▸ **TASK STATEMENT**: Which lines run from the line containing "You are a computer-use agent. This" through the end of the records below? Reproduce them exactly, and nothing else.

━━━━━ DATA IN THIS EXERCISE ━━━━━

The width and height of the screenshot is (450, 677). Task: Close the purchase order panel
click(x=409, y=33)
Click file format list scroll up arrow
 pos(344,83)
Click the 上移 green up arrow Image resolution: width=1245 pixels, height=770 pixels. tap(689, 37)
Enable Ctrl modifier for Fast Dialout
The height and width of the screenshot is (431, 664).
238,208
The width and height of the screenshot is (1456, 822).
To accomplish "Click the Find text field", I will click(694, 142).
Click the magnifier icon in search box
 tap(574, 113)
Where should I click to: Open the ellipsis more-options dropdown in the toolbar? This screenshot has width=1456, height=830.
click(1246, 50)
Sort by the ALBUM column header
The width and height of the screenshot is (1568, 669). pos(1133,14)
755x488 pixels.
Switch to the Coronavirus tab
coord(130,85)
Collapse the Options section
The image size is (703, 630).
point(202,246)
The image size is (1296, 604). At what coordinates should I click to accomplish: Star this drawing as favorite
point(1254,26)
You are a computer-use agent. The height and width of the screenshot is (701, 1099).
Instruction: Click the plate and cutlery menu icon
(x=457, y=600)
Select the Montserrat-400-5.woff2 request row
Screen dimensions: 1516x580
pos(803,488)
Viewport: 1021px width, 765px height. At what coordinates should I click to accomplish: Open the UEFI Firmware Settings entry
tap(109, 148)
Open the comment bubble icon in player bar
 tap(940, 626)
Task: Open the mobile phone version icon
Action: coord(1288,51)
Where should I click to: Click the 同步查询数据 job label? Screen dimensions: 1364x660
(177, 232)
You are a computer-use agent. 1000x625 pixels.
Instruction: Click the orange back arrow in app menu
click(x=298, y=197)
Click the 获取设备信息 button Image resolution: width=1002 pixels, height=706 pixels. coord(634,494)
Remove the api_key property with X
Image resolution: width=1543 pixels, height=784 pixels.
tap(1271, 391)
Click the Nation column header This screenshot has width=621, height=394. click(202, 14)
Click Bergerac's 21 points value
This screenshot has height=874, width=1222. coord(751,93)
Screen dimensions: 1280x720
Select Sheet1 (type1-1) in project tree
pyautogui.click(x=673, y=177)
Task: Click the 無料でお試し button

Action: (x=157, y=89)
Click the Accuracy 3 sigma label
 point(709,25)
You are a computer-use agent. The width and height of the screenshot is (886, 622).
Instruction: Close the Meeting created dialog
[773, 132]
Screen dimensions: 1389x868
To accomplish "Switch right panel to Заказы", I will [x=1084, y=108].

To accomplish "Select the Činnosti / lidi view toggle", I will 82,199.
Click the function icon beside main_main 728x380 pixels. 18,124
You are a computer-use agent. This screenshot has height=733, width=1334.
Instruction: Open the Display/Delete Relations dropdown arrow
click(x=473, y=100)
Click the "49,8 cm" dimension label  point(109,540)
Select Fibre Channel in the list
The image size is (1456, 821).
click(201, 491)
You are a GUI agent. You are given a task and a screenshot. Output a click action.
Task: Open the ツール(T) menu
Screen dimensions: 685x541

━━━━━

▸ **EXPECTED OUTPUT**:
You are a computer-use agent. This screenshot has height=733, width=1334.
Instruction: Open the Display/Delete Relations dropdown arrow
click(x=473, y=100)
Click the "49,8 cm" dimension label  point(109,540)
Select Fibre Channel in the list
The image size is (1456, 821).
click(201, 491)
You are a GUI agent. You are given a task and a screenshot. Output a click action.
Task: Open the ツール(T) menu
Screen dimensions: 685x541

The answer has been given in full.